**WHAT THE EXERCISE ASKS:** The range runs from the line containing "Where should I click to: Open the Language" to the last line of the entries. Copy that range exactly, omitting pictures.

**THE RECORDS:**
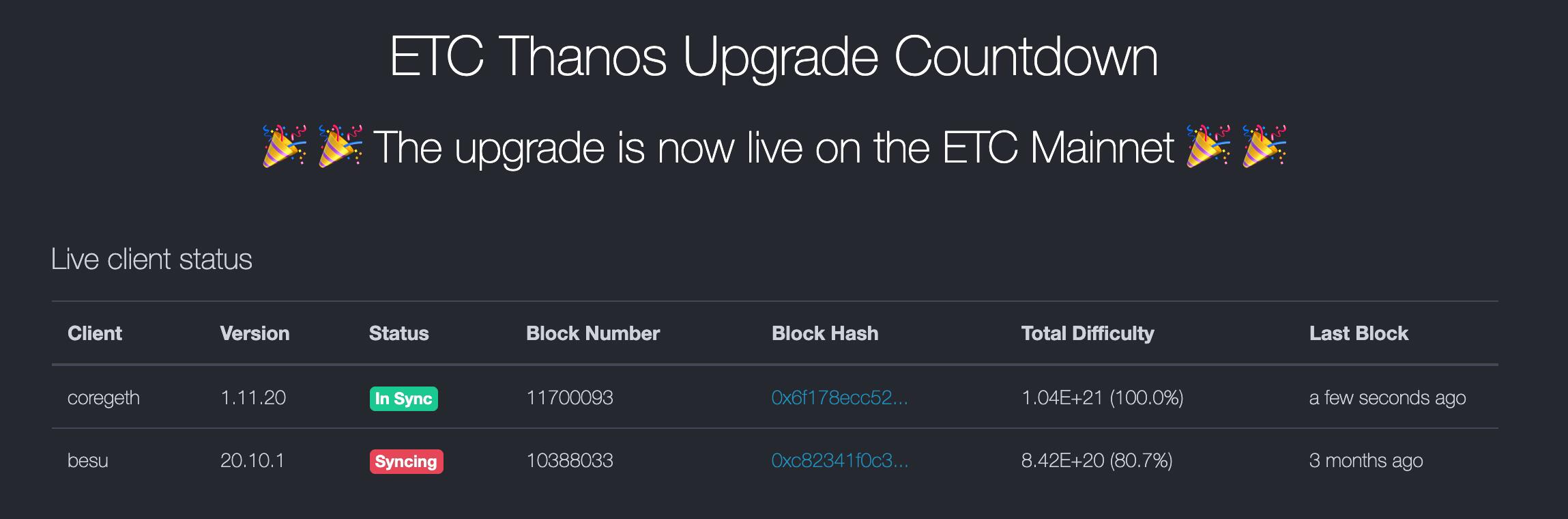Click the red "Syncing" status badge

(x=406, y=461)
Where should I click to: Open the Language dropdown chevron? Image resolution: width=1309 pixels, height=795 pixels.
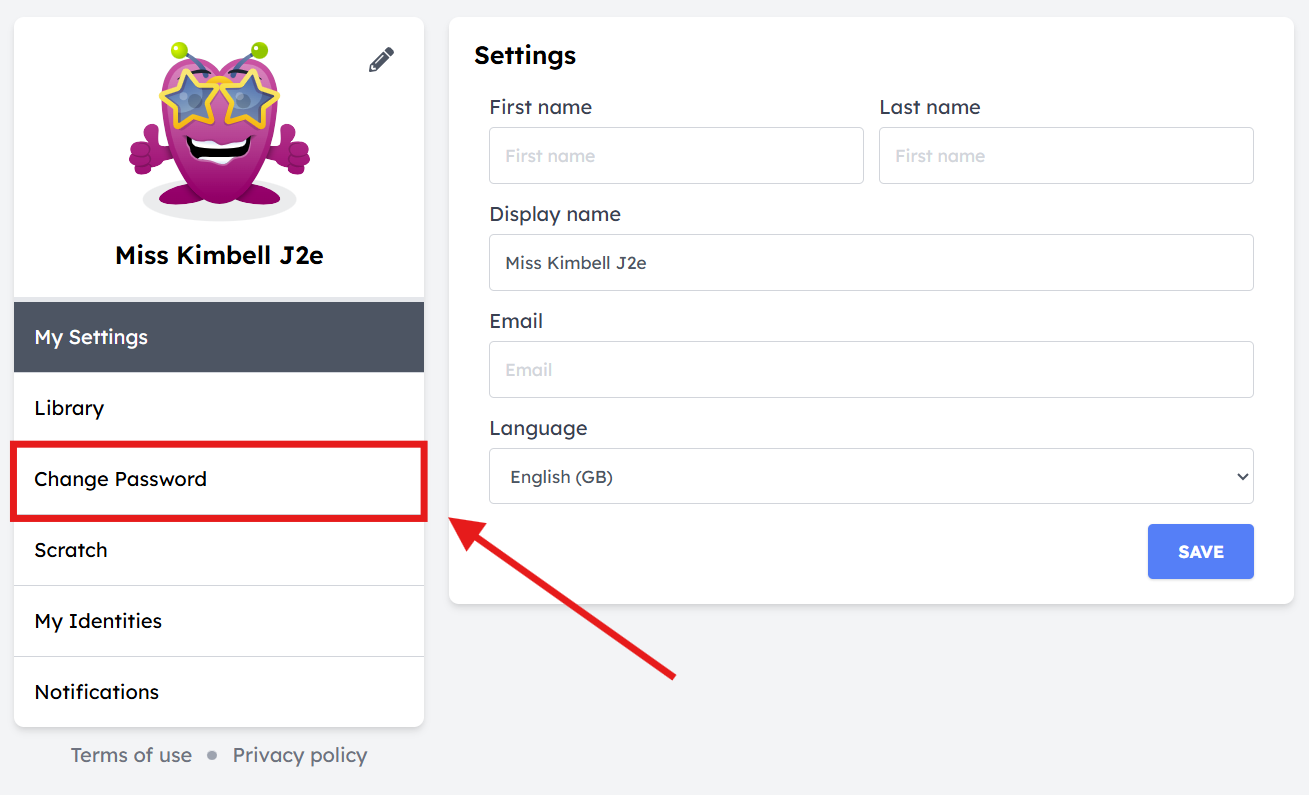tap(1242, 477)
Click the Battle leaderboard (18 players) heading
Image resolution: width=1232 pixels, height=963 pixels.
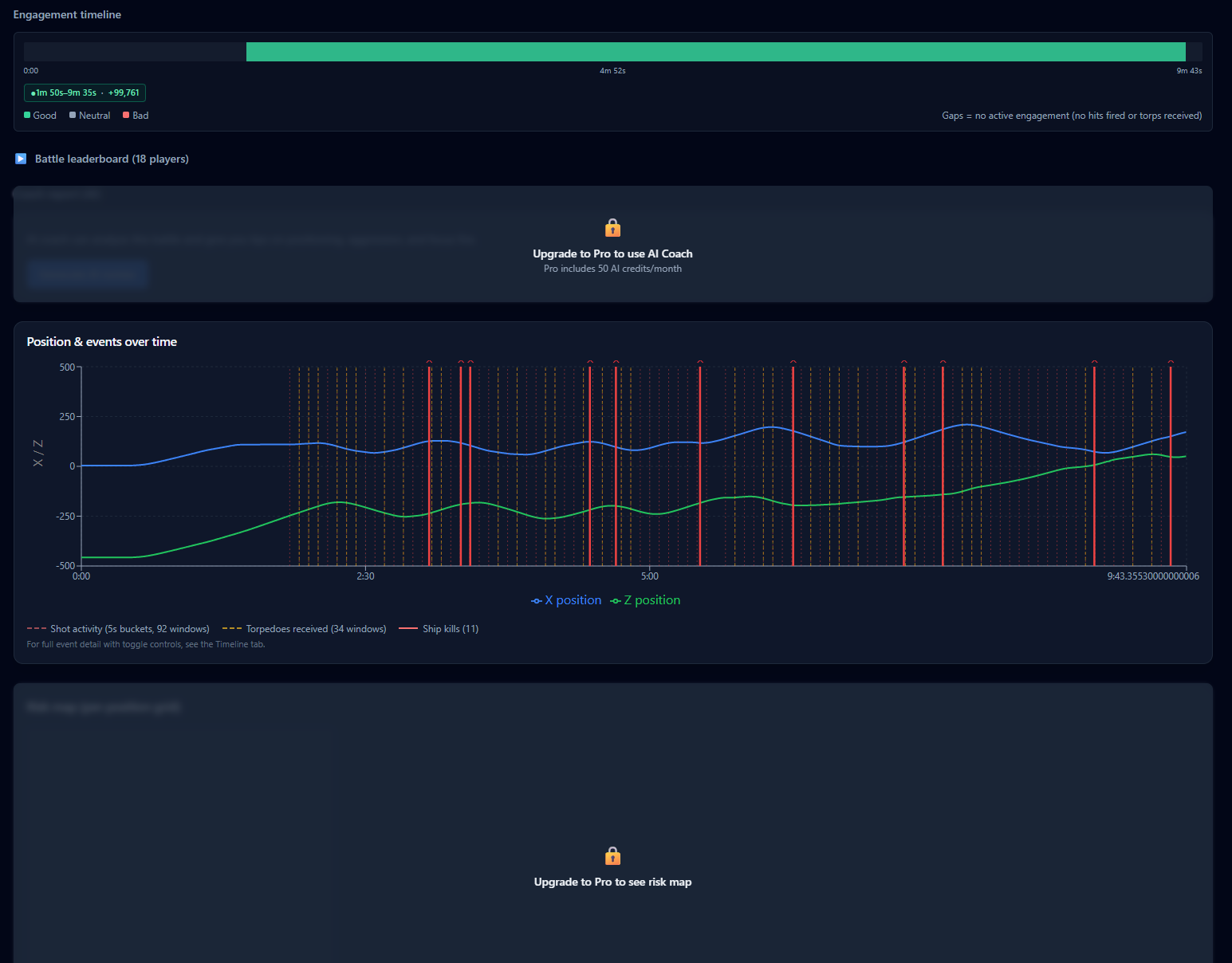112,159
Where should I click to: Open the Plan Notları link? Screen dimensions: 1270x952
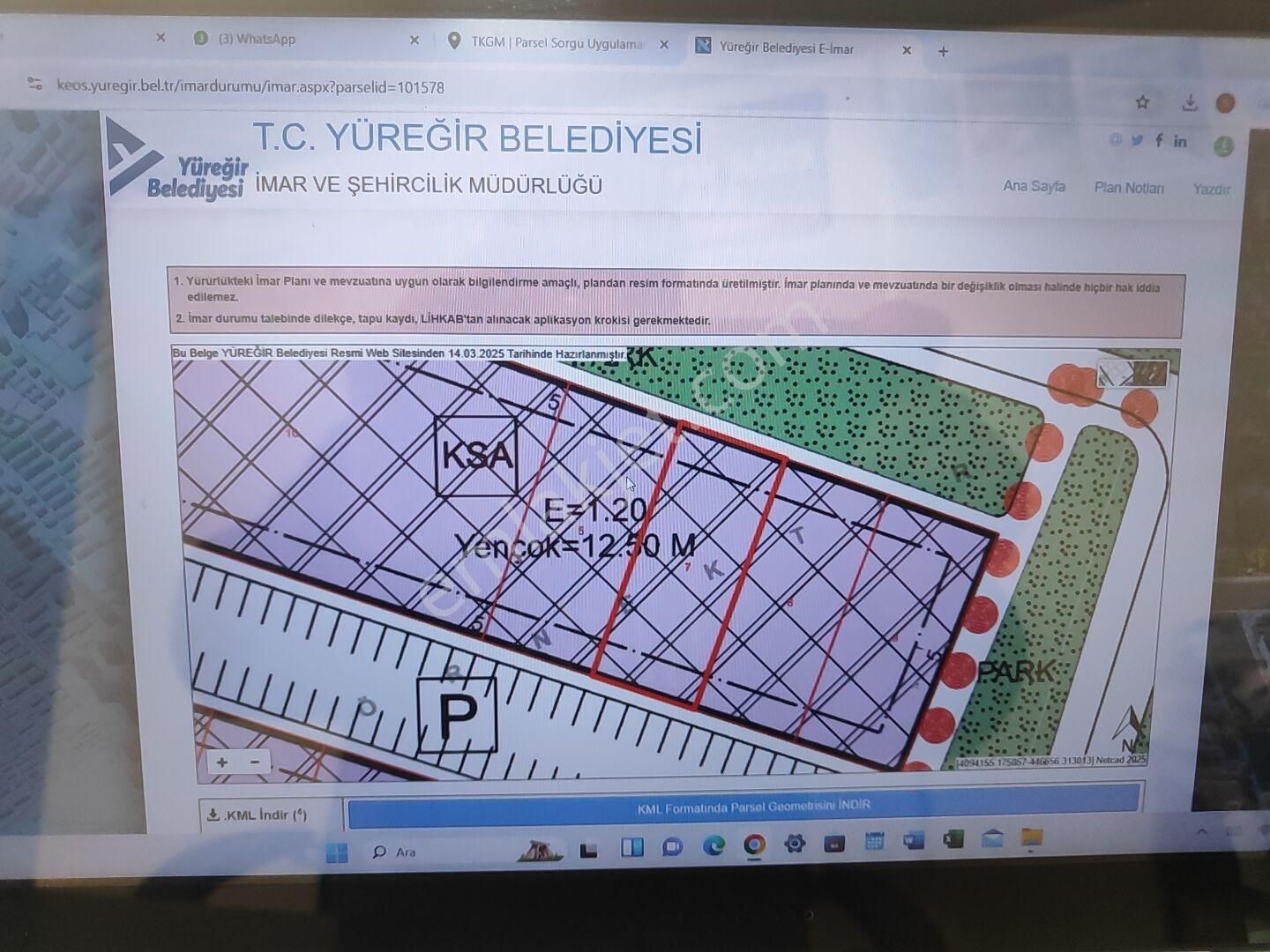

**SOLUTION TO THE EXERCISE:**
Where should I click to: Open the Language dropdown chevron? Image resolution: width=1309 pixels, height=795 pixels.
tap(1242, 477)
Click the Battle leaderboard (18 players) heading
Image resolution: width=1232 pixels, height=963 pixels.
112,159
Where should I click to: Open the Plan Notları link? Screen dimensions: 1270x952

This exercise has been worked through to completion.